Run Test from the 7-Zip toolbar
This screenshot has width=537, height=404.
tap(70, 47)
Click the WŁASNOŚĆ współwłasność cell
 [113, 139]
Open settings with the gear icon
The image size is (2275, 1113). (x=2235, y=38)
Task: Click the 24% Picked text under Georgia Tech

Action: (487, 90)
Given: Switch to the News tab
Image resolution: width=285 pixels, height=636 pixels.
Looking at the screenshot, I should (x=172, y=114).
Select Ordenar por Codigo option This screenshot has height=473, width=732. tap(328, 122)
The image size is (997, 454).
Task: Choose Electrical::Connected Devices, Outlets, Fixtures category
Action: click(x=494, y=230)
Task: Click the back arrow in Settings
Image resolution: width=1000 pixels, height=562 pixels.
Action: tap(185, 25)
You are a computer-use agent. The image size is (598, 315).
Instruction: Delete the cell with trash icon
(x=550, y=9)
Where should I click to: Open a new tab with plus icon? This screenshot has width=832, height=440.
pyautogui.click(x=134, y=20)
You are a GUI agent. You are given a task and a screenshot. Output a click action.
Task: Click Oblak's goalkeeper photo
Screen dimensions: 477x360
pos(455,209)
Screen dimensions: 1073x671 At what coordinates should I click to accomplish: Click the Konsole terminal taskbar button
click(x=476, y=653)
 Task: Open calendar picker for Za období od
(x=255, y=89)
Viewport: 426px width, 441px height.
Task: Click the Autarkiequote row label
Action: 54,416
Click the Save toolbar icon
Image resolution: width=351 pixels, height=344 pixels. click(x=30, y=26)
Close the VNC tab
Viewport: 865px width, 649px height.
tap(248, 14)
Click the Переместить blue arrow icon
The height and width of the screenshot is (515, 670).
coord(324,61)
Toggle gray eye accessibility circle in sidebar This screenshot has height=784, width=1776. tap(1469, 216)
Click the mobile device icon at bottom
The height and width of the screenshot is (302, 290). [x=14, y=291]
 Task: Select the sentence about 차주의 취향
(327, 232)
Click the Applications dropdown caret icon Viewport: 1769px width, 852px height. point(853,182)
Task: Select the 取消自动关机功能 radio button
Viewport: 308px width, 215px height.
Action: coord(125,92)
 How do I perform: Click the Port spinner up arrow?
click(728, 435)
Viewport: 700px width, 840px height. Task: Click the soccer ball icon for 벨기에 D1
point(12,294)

########################################

▶ _PROBLEM_
Transcribe the listing exactly, from its first line through the line that contains "Action: (487, 90)", inclusive.

▶ _OUTPUT OF THE TASK_
Run Test from the 7-Zip toolbar
This screenshot has width=537, height=404.
tap(70, 47)
Click the WŁASNOŚĆ współwłasność cell
 [113, 139]
Open settings with the gear icon
The image size is (2275, 1113). (x=2235, y=38)
Task: Click the 24% Picked text under Georgia Tech

Action: (487, 90)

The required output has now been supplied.